An Empirical Study on Information Extraction using Large Language Models

Ridong Han,Chaohao Yang,Tao Peng,Prayag Tiwari,Xiang Wan,Lu Liu,Benyou Wang
2024-09-10
Abstract:Human-like large language models (LLMs), especially the most powerful and popular ones in OpenAI's GPT family, have proven to be very helpful for many natural language processing (NLP) related tasks. Therefore, various attempts have been made to apply LLMs to information extraction (IE), which is a fundamental NLP task that involves extracting information from unstructured plain text. To demonstrate the latest representative progress in LLMs' information extraction ability, we assess the information extraction ability of GPT-4 (the latest version of GPT at the time of writing this paper) from four perspectives: Performance, Evaluation Criteria, Robustness, and Error Types. Our results suggest a visible performance gap between GPT-4 and state-of-the-art (SOTA) IE methods. To alleviate this problem, considering the LLMs' human-like characteristics, we propose and analyze the effects of a series of simple prompt-based methods, which can be generalized to other LLMs and NLP tasks. Rich experiments show our methods' effectiveness and some of their remaining issues in improving GPT-4's information extraction ability.
Computation and Language
What problem does this paper attempt to address?

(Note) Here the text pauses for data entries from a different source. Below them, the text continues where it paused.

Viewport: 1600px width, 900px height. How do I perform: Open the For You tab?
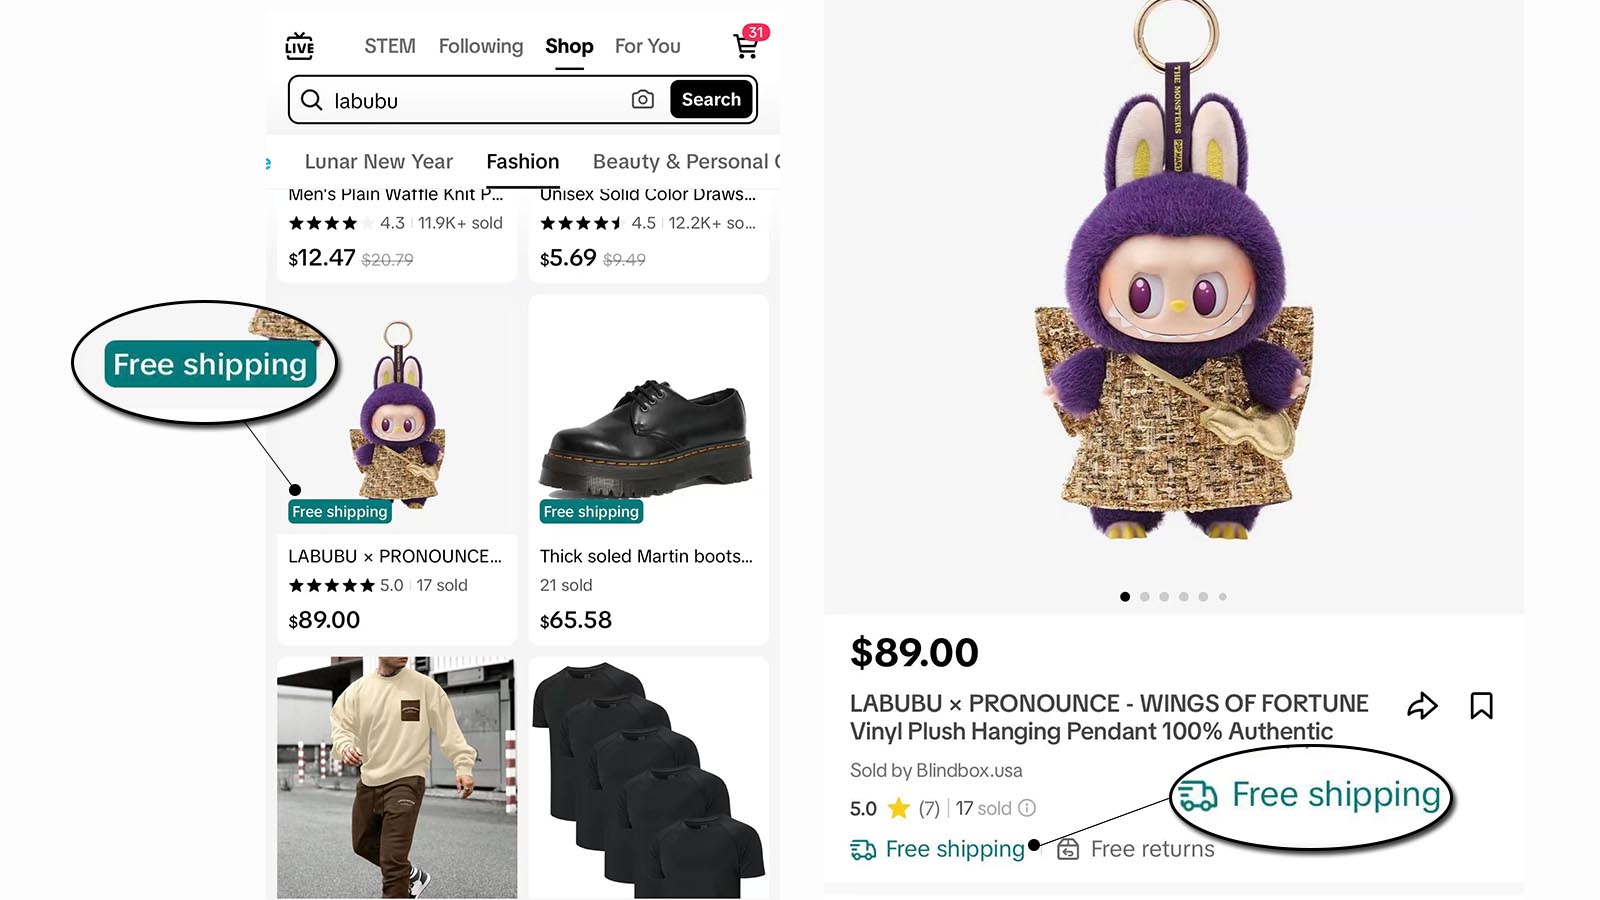pyautogui.click(x=647, y=46)
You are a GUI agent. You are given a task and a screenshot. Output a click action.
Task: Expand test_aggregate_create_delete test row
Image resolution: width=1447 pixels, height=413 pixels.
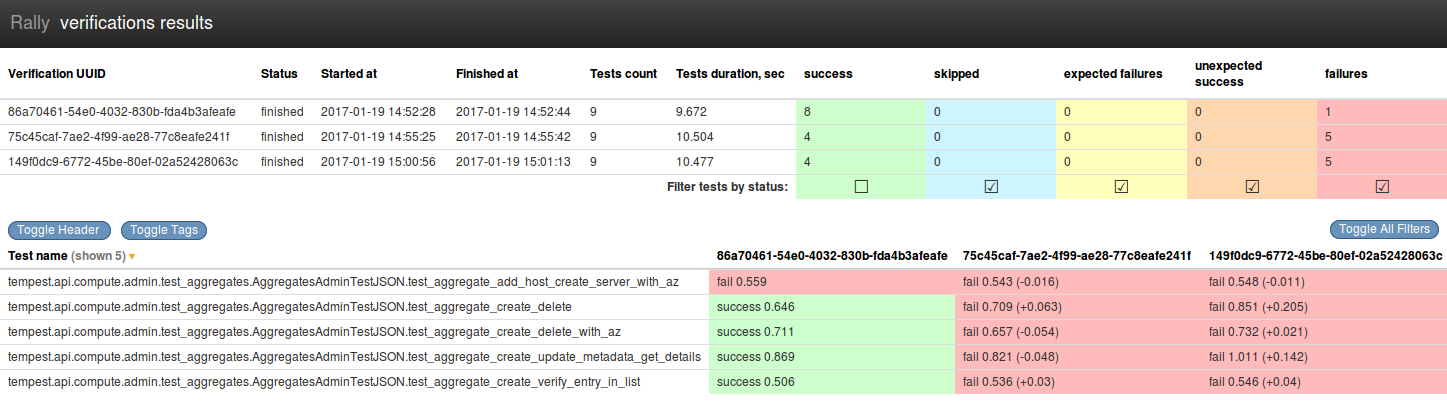(x=289, y=307)
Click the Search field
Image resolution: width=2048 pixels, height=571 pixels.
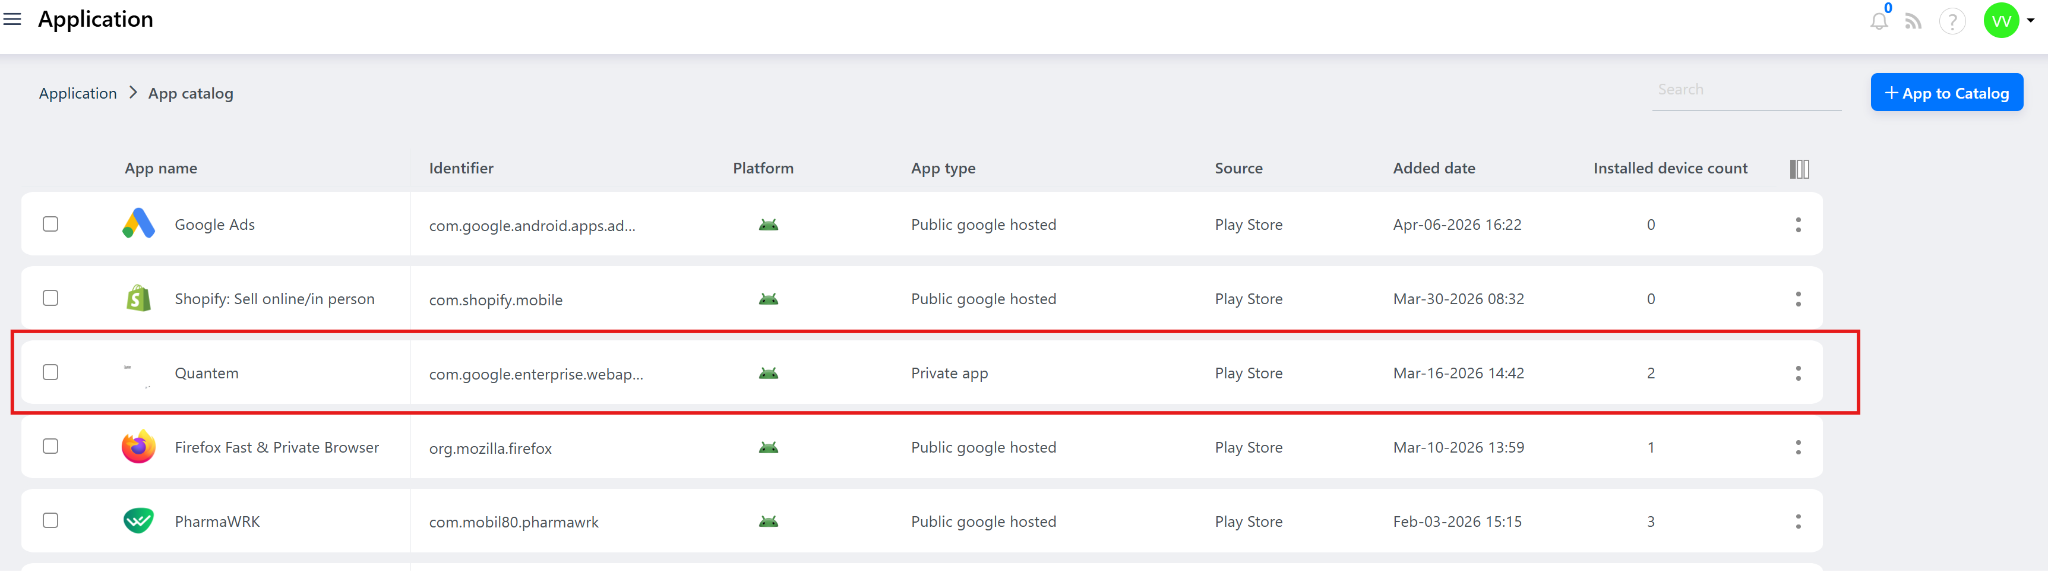coord(1745,90)
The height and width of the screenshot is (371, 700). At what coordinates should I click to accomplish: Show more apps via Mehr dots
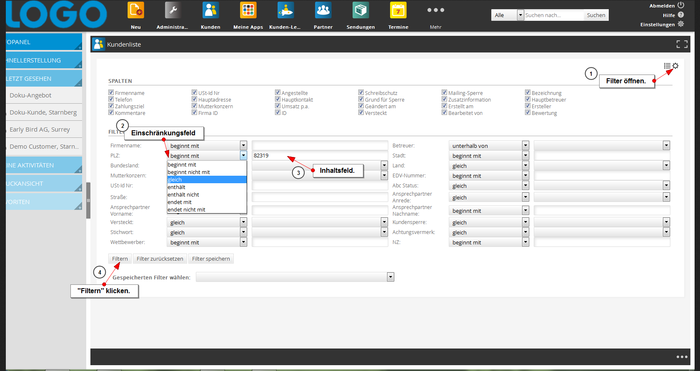pyautogui.click(x=436, y=10)
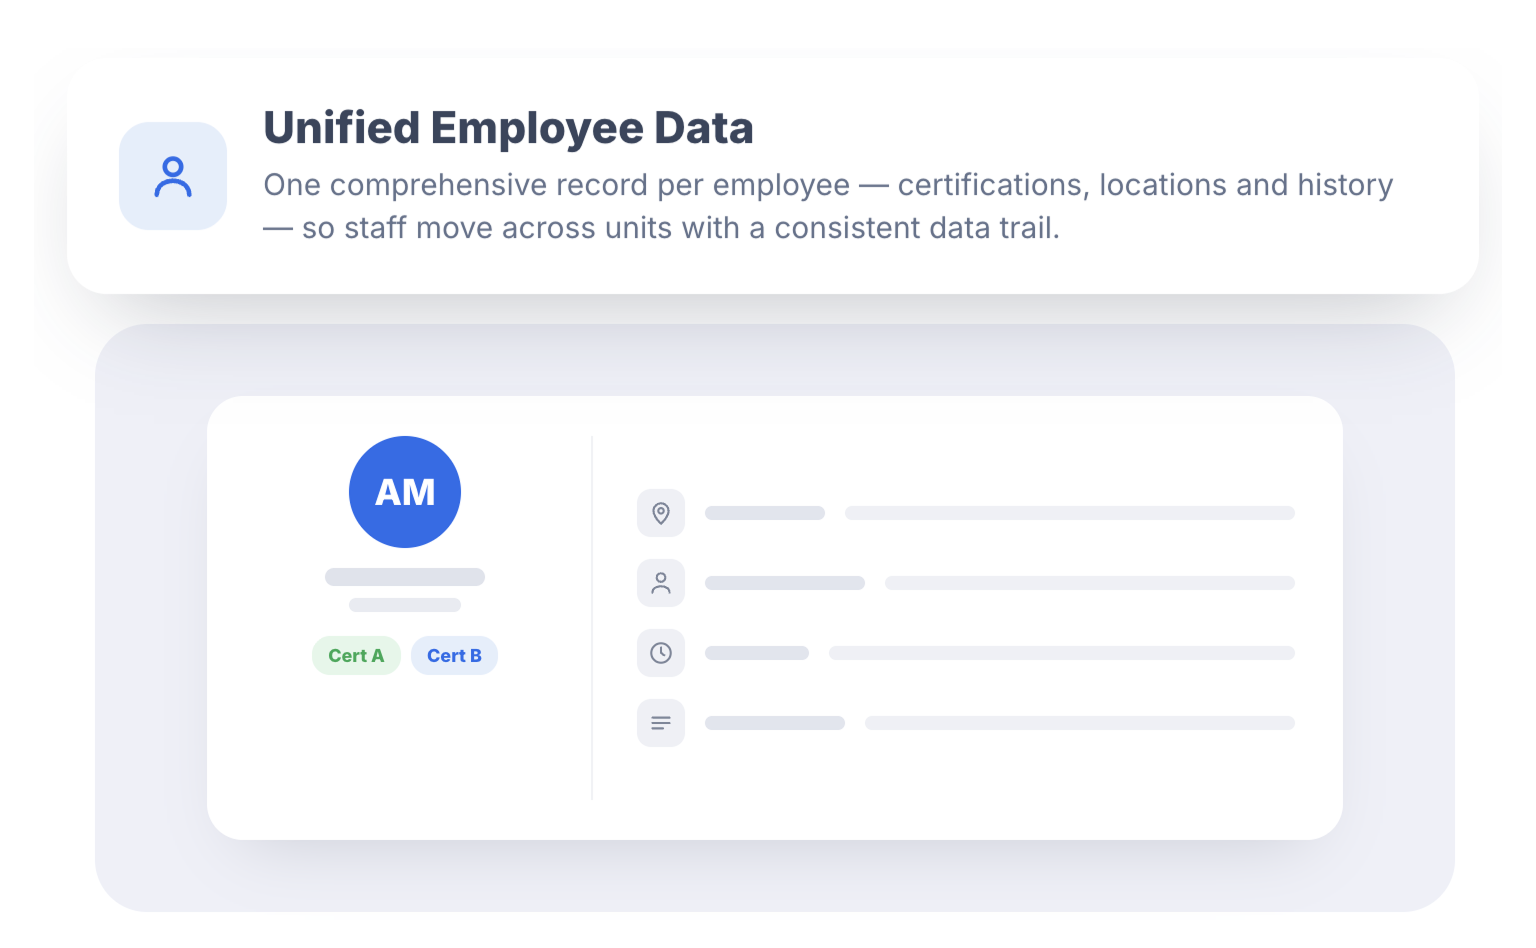This screenshot has width=1536, height=948.
Task: Click the blue user profile icon tile
Action: [x=173, y=176]
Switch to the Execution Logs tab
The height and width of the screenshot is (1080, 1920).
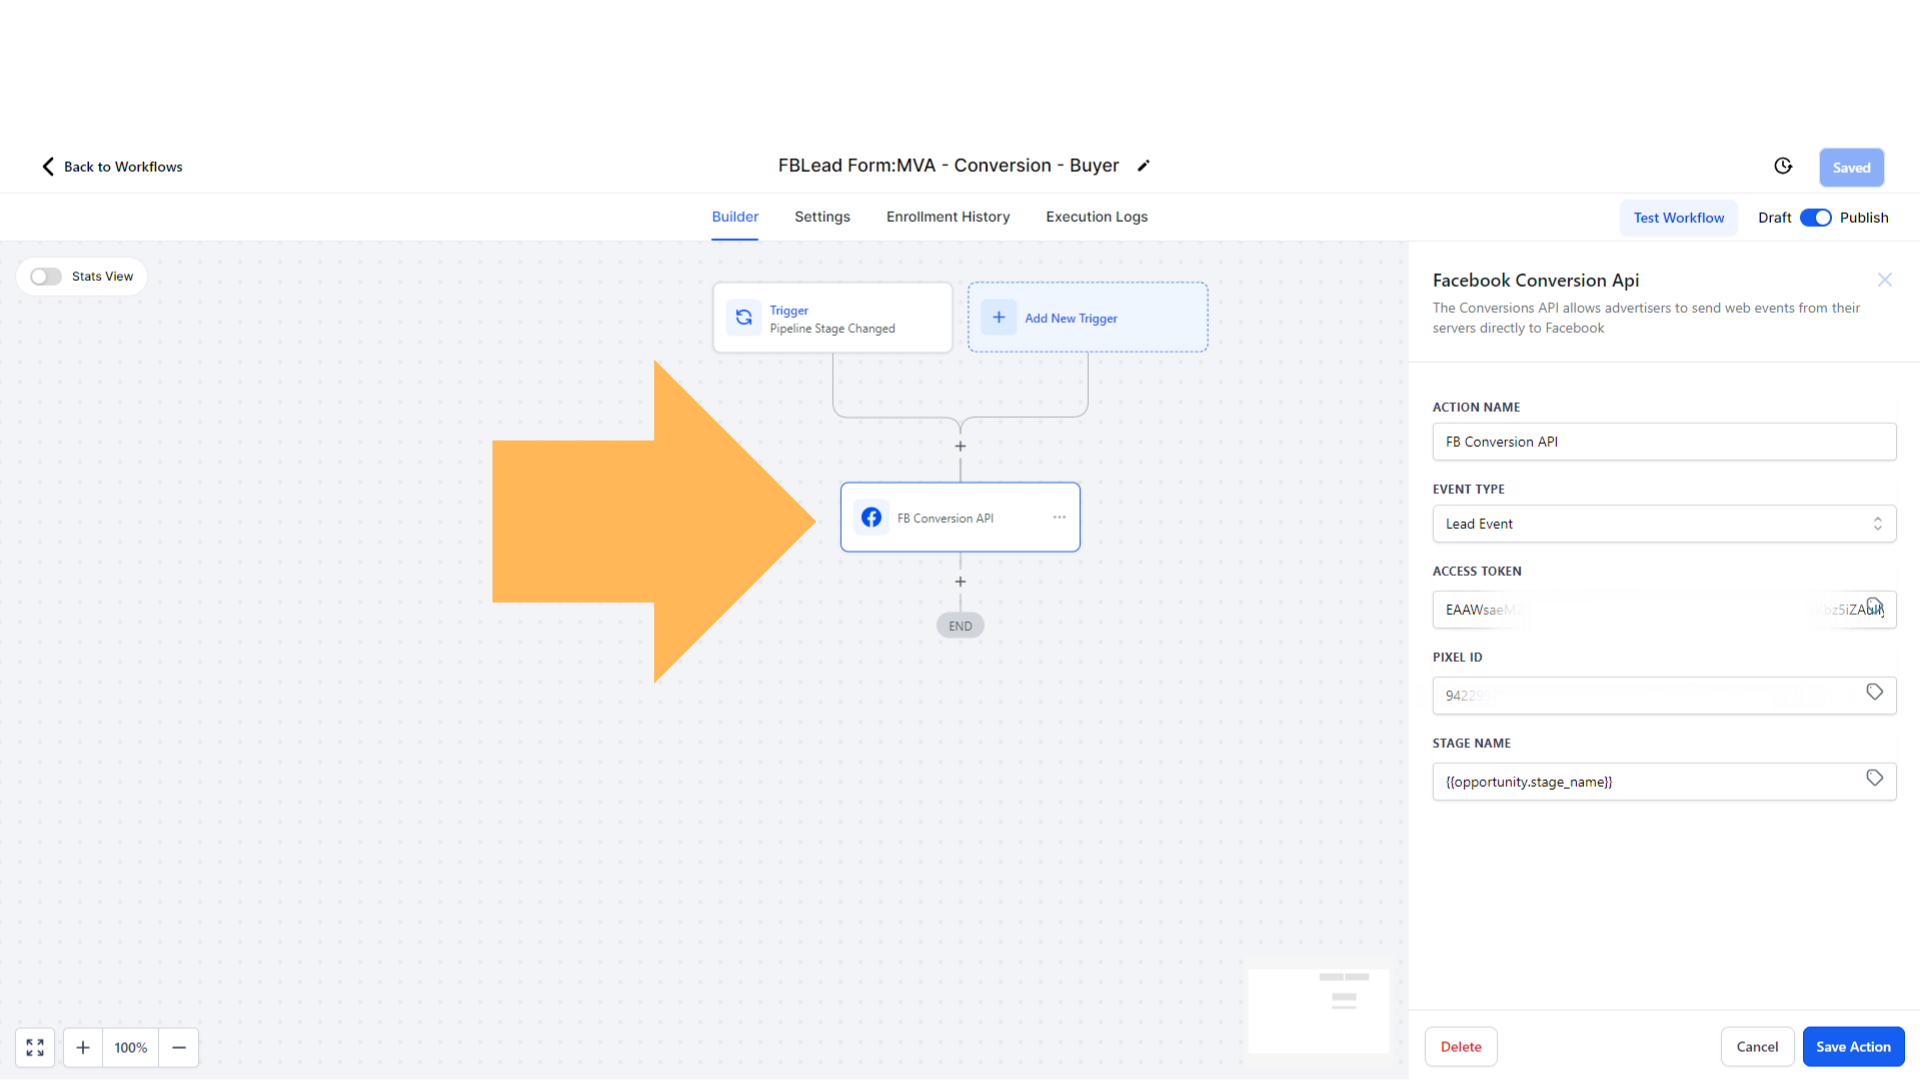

The paper aims to evaluate the performance of large language models (especially GPT-4) in information extraction tasks through empirical research and propose improvement methods to narrow the performance gap with existing best methods. Specifically, the paper evaluates GPT-4's information extraction capabilities from four perspectives: 1. **Performance**: Comparing GPT-4 with existing best methods across multiple datasets. 2. **Evaluation Criteria**: Discussing evaluation methods suitable for large models generating human-like responses. 3. **Robustness**: Analyzing the stability of the model's performance in different scenarios. 4. **Error Types**: Summarizing common types of errors in information extraction tasks. The study finds that although GPT-4 can match or exceed existing best methods in some simple tasks, there is still a significant performance gap in most complex tasks. To address this issue, the authors propose several prompt-based improvement methods that help enhance GPT-4's information extraction capabilities.